| WHAT IS EXPECTED |
Go through the entries below and return every line that contains "computer".

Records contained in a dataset
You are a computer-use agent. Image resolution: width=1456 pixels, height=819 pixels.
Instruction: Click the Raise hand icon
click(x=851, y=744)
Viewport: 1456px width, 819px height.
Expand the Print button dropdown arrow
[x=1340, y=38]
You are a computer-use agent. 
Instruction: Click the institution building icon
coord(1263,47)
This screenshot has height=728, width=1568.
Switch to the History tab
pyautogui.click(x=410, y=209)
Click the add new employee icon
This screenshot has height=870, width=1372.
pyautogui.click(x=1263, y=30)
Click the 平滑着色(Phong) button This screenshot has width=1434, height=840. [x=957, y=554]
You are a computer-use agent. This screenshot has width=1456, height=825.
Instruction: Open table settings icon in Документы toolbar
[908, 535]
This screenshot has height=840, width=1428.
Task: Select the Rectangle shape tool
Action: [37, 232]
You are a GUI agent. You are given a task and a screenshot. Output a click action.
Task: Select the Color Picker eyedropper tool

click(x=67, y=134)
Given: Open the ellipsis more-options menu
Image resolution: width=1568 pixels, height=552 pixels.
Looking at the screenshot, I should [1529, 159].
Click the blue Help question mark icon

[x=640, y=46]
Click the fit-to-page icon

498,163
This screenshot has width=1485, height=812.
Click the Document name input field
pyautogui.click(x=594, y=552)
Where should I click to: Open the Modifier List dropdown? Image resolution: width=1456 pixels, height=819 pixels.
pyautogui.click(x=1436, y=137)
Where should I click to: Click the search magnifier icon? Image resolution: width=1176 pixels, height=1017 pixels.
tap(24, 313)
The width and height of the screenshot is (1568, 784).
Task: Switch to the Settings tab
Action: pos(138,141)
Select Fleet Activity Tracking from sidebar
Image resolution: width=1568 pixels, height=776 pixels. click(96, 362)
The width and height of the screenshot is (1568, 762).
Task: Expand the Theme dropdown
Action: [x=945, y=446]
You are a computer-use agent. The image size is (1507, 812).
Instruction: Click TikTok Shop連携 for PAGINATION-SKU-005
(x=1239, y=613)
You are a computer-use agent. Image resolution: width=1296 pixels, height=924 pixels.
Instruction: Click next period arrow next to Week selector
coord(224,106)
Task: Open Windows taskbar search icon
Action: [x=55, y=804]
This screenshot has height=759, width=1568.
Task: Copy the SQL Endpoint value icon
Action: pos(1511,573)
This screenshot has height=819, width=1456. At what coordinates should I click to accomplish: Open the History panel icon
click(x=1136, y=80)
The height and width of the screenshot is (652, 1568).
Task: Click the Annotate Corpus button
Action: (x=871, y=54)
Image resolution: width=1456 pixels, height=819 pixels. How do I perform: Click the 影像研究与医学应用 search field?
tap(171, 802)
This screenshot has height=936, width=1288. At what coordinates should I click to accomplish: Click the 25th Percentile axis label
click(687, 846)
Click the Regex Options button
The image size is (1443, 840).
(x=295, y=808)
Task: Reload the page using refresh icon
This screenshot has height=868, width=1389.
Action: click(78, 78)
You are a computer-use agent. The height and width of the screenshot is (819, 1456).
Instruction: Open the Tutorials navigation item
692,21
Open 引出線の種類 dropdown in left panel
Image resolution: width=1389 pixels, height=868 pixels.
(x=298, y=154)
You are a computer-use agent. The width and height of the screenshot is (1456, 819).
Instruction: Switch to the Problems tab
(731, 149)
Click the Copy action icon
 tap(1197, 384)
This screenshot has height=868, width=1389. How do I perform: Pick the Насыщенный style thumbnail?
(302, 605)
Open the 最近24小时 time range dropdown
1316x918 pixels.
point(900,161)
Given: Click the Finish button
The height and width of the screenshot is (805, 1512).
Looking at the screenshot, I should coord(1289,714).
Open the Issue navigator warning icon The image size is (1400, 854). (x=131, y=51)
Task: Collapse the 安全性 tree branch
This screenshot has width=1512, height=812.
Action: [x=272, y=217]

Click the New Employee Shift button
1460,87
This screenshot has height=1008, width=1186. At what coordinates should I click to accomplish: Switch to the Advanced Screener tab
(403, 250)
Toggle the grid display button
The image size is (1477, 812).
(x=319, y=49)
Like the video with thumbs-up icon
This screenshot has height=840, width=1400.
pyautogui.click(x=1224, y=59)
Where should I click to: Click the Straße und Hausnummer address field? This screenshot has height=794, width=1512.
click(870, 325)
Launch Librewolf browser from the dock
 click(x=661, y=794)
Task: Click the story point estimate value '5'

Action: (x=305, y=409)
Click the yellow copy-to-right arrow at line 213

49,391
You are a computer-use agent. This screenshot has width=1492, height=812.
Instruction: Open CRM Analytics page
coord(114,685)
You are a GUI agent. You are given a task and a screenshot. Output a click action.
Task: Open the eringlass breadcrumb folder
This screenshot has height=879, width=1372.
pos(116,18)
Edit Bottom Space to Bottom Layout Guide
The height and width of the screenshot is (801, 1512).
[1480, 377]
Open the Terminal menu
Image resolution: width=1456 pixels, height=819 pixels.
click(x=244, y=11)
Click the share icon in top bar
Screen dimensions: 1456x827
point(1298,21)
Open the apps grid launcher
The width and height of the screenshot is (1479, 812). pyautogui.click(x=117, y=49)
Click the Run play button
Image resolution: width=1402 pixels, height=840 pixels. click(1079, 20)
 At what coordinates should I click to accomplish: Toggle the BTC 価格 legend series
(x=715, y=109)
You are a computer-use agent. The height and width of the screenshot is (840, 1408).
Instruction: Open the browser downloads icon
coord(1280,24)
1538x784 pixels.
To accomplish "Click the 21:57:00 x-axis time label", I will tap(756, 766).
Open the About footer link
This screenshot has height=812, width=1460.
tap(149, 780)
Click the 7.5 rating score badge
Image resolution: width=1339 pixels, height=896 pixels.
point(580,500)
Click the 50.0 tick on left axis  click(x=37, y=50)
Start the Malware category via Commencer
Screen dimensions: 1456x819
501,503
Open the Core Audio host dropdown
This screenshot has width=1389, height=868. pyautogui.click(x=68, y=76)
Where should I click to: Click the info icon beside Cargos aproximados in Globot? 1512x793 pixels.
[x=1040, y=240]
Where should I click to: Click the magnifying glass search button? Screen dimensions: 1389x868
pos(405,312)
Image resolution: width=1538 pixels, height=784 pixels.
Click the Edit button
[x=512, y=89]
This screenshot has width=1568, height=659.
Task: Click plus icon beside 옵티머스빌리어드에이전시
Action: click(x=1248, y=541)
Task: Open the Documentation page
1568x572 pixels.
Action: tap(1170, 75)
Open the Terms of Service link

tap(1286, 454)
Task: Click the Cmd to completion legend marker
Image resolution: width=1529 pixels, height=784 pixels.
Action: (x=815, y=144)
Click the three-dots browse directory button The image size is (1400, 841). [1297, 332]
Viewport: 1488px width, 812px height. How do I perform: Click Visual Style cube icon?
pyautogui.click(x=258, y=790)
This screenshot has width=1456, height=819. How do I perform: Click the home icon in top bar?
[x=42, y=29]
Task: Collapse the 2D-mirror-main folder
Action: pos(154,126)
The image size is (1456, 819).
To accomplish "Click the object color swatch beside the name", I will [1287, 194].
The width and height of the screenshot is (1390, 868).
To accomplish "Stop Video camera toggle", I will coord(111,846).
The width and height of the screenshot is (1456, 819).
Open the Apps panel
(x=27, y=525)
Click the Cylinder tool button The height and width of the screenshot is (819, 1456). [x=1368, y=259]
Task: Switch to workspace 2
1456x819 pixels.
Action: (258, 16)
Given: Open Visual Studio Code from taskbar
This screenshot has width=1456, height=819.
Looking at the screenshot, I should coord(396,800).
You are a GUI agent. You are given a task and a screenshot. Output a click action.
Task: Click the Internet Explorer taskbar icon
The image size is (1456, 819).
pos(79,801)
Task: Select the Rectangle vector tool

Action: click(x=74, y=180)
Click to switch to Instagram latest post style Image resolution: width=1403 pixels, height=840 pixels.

| FINISHED EXERCISE |
You are a computer-use agent. Image resolution: width=1456 pixels, height=819 pixels.
You are a computer-use agent. 
You are a computer-use agent. This screenshot has width=1456, height=825.
You are a computer-use agent. The image size is (1507, 812).
You are a computer-use agent. Image resolution: width=1296 pixels, height=924 pixels.
You are a computer-use agent. The height and width of the screenshot is (819, 1456).
You are a computer-use agent. The width and height of the screenshot is (1456, 819).
You are a computer-use agent. This screenshot has width=1492, height=812.
You are a computer-use agent. The height and width of the screenshot is (840, 1408).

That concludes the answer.